There’s an argument to bring in momentum as a dimension, and investors should certainly be live to momentum exposures in their portfolio. But the track record as an investment strategy sometimes experiences spectacular reversals. Historically, it has generated magnificent and consistent returns from 1940 through 2000 in U.S. equity markets, explaining substantial portfolio variation. But since then, performance has been much less consistent, with a massive reversal in the 2007-08 crash.
Can we use factors other than size and value?
We think paying attention to other well-established factors is useful for portfolio monitoring, but we are a little worried about how they will be used. There is something of a cautionary tale in sector rotation and more general tactical asset-allocation strategies. These were popularized in the 1990s. The idea is that macroeconomic cycles tend to make particular sectors boom and bust, and particular sectors are identified to be the ones to “get into” in particular conditions.
For instance, in the “full recession” stage of the economy, technology is meant to be oversold, and therefore a good idea to deliver excess returns. Tactical asset-allocation generalizes this idea, and managers rapidly shift between asset classes based on macro forecasts or trend-following.
Morningstar’s Jeff Ptak notes that tactical funds generally have failed to deliver better risk-adjusted returns, or downside protection, than do traditional balanced index portfolios.

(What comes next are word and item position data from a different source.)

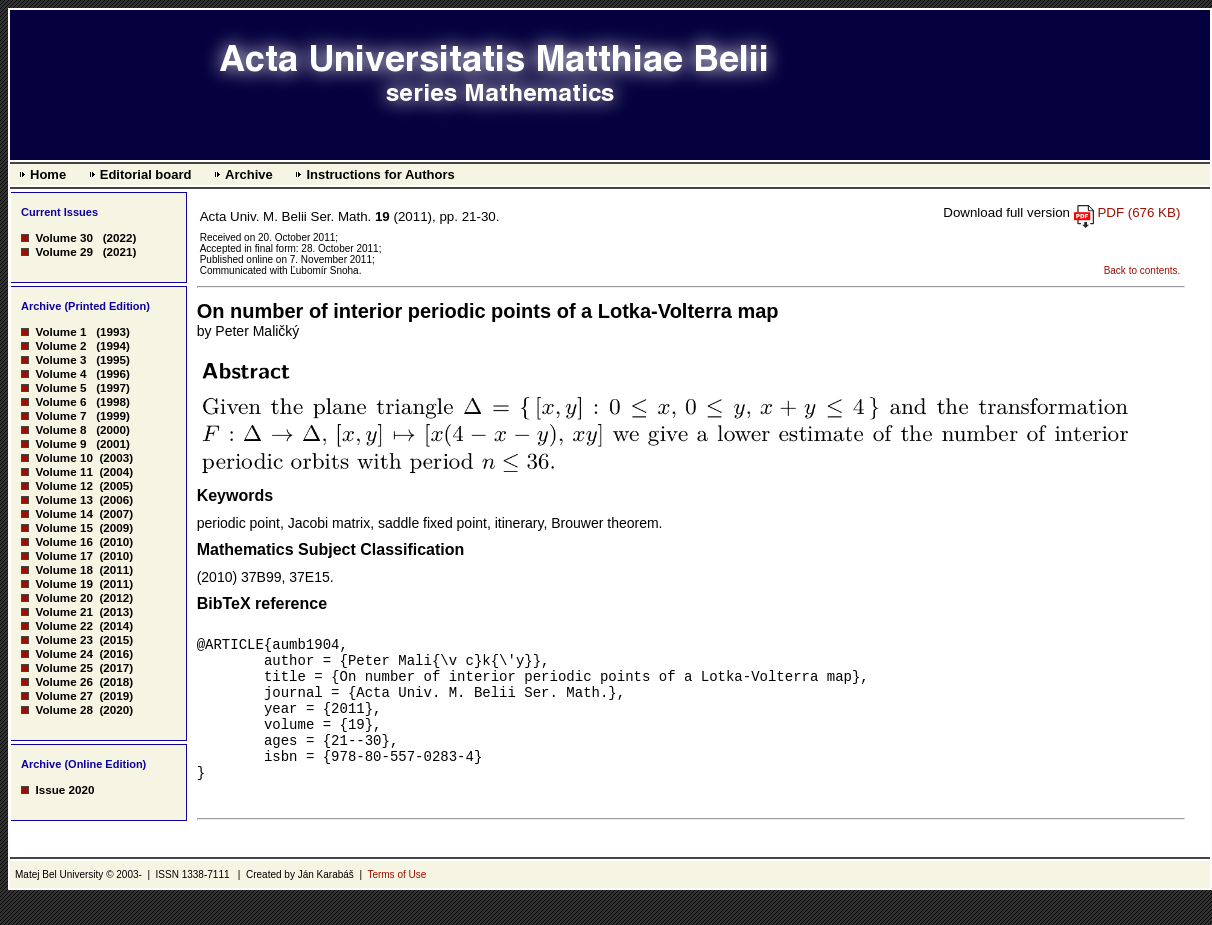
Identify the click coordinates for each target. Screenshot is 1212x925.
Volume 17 (63, 555)
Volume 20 (63, 597)
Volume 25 (63, 667)
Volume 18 (63, 569)
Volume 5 (60, 387)
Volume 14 (63, 513)
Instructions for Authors (380, 174)
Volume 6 (60, 401)
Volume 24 (63, 653)
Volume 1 (60, 331)
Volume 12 (63, 485)
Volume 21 (63, 611)
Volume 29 (63, 251)
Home (48, 174)
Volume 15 (63, 527)
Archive (249, 174)
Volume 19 (63, 583)
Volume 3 (60, 359)
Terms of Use (396, 901)
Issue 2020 (64, 789)
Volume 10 (63, 457)
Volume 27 (63, 695)
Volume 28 (63, 709)
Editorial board (146, 174)
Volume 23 (63, 639)
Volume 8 (60, 429)
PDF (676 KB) (1138, 212)
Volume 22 (63, 625)
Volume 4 (60, 373)
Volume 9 (60, 443)
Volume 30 (63, 237)
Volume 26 (63, 681)
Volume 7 (60, 415)
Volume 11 (63, 471)
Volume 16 (63, 541)
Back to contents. (1142, 270)
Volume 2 (60, 345)
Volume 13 (63, 499)
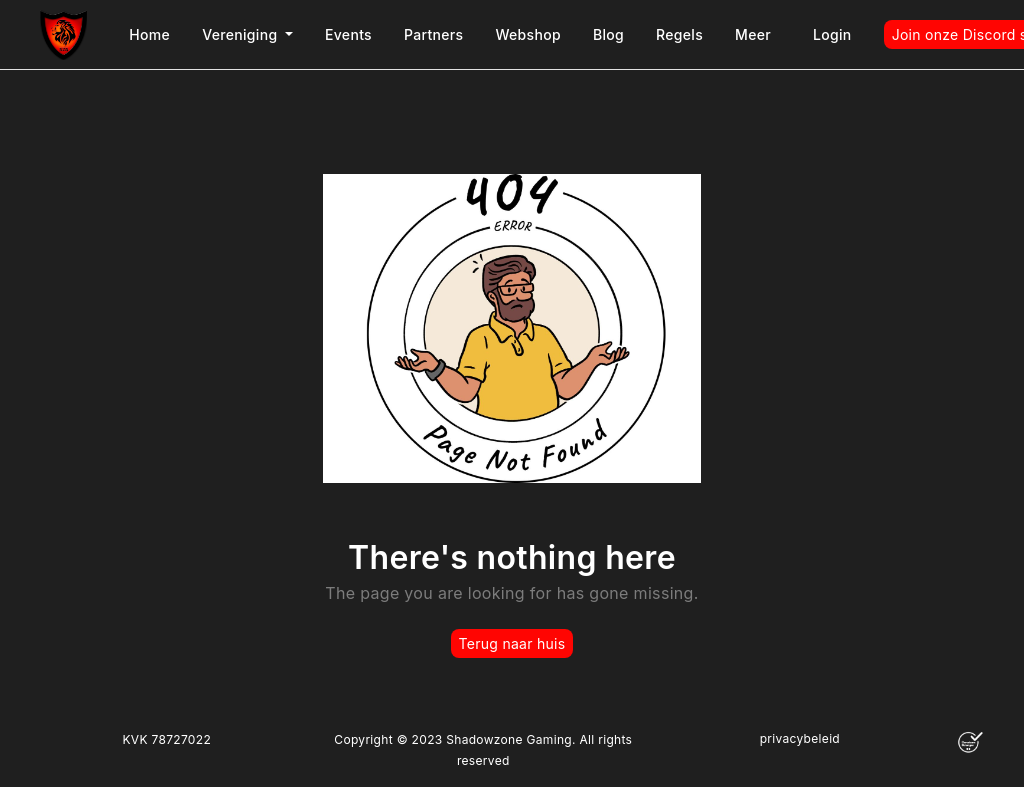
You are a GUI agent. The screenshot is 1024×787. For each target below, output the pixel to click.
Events (348, 34)
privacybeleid (800, 738)
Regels (679, 34)
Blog (608, 34)
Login (832, 34)
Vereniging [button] (241, 34)
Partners (433, 34)
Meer (753, 34)
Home (149, 34)
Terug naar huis (512, 643)
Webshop (528, 34)
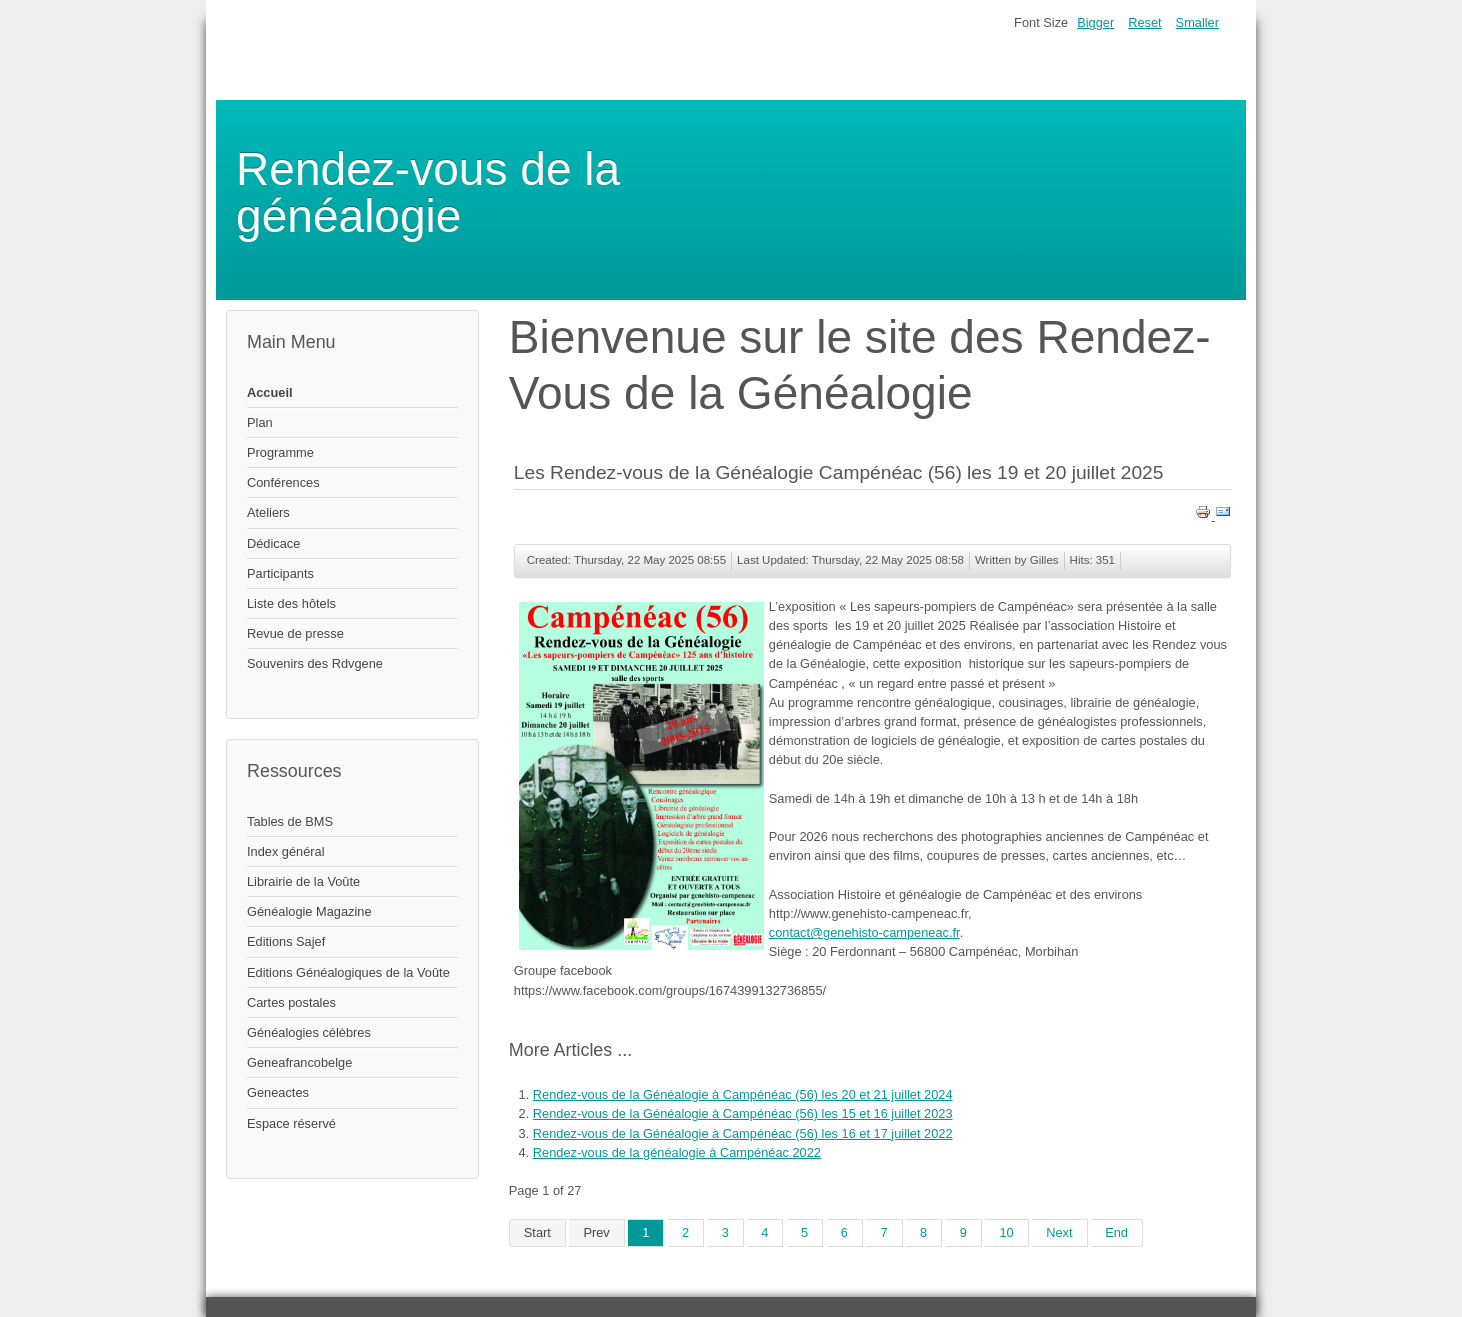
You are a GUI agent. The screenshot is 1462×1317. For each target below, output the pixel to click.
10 (1006, 1232)
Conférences (283, 482)
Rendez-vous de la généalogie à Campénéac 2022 (677, 1152)
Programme (280, 452)
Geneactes (278, 1092)
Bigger (1095, 22)
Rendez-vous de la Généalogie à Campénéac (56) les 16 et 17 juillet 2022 (743, 1133)
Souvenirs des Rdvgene (315, 663)
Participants (280, 573)
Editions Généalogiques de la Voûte (348, 972)
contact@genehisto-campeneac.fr (864, 932)
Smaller (1197, 22)
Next (1059, 1232)
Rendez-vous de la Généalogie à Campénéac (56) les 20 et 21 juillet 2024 (743, 1094)
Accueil (270, 392)
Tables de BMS (290, 821)
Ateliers (268, 512)
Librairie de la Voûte (303, 881)
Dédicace (273, 543)
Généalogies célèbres (309, 1032)
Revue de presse (295, 633)
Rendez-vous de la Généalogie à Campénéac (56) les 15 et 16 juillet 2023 (743, 1113)
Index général (286, 851)
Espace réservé (291, 1123)
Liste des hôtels (291, 603)
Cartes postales (291, 1002)
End (1116, 1232)
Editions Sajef (286, 941)
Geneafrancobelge (299, 1062)
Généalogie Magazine (309, 911)
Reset (1144, 22)
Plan (260, 422)
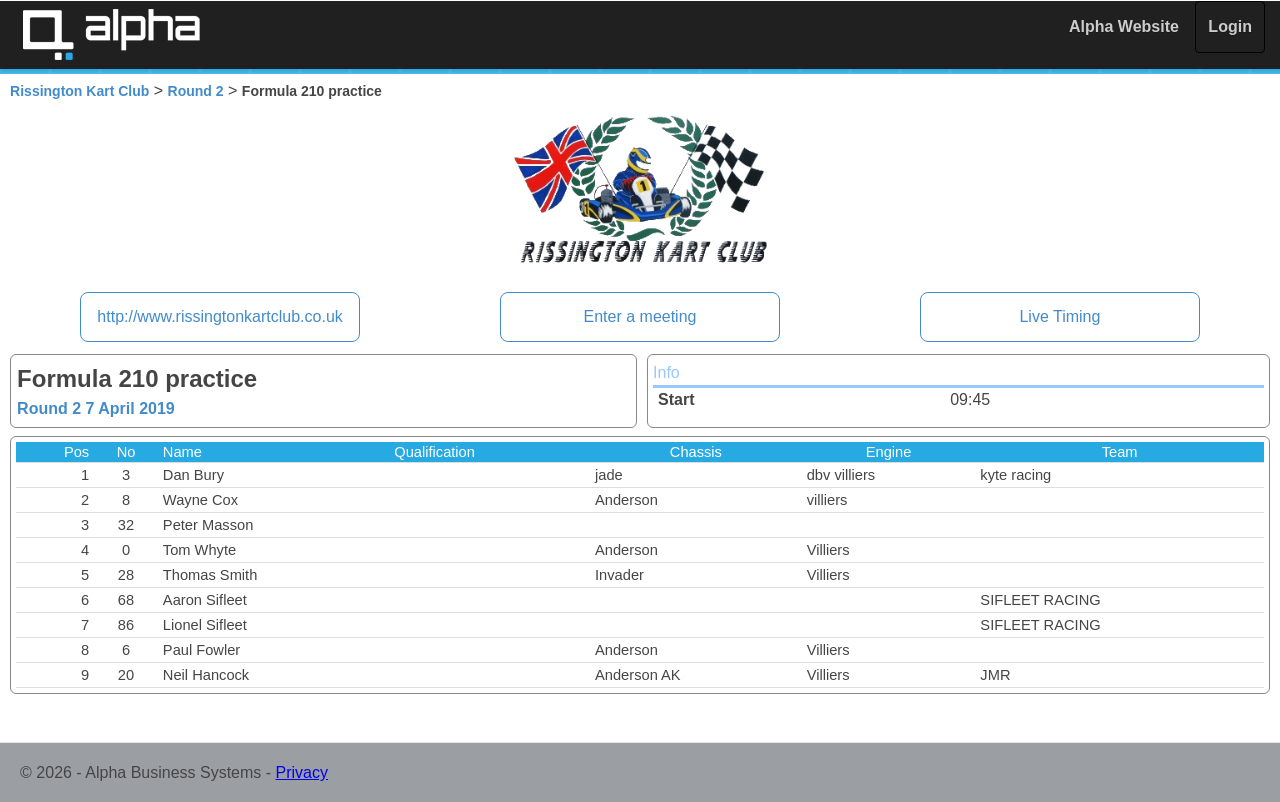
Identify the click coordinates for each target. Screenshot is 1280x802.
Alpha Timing (111, 34)
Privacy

And hence the worry—investors note that momentum strategies did very well in 2017, so load up on momentum. Or low volatility. Or whatever flavor of the month. Or more generally try to dynamically modify their portfolio to generate outperformance. Perhaps this strategy works sometimes, but it is certainly hard to execute well. More factors present investors with more flashing lights, something else to tactically shift over and thus generate trading costs and manager fee revenue, but not investor outperformance. Size and value, on the other hand, have proven to withstand the test of time and popularization.